La question migratoire, facteur déterminant

Olivier Compagnon, professeur d’histoire contemporaine à l’Institut des hautes études de l’Amérique latine de l’Université Sorbonne-Nouvelle, rappelle que ce mouvement s’inscrit dans un mouvement global, presque planétaire, dont l’Europe n’est pas épargnée, avec des circuits politiques de plus en plus polarisés et des droites radicales qui émergent et prennent le pouvoir.

Il évoque toutefois une composante régionale propre au continent : le second mandat de Donald Trump.

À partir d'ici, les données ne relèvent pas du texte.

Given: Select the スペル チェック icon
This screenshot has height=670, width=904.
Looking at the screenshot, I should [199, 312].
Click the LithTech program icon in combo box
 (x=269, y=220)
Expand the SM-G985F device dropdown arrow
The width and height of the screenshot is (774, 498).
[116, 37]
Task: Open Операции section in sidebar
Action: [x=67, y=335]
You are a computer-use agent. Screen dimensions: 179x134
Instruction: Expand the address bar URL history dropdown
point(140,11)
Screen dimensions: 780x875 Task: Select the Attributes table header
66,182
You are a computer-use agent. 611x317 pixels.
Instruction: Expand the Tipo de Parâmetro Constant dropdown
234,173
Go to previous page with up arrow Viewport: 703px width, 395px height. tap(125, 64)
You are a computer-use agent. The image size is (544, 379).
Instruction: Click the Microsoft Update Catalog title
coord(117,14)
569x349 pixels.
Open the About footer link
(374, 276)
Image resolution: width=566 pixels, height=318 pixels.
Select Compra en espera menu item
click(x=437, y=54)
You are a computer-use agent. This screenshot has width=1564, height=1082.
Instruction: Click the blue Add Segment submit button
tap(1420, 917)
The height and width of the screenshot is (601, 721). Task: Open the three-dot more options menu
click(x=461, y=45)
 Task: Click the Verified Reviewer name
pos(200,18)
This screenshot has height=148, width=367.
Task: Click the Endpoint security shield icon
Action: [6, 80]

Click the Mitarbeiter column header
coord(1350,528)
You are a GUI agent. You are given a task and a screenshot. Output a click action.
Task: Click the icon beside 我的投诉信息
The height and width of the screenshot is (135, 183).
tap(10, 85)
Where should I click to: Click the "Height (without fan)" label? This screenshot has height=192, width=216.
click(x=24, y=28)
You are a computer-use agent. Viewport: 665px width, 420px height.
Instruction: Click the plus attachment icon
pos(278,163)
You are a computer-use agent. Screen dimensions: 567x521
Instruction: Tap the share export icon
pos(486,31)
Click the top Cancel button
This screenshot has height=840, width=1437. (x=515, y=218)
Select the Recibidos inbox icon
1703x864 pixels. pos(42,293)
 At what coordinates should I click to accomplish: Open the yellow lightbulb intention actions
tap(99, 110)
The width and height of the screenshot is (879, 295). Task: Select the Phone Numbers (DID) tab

Le président américain n’intervient pas directement dans les campagnes électorales, mais en promettant son soutien à la droite face à des candidats issus de la gauche, il peut donner l’impression que la coopération avec les États-Unis serait renforcée.

Une photo fournie par le ministère vénézuélien de l’Intérieur montre certains migrants vénézuéliens arrivés du Honduras après leur expulsion des États-Unis, à l’aéroport international Simon Bolivar de La Guaira, le 24 mars 2025.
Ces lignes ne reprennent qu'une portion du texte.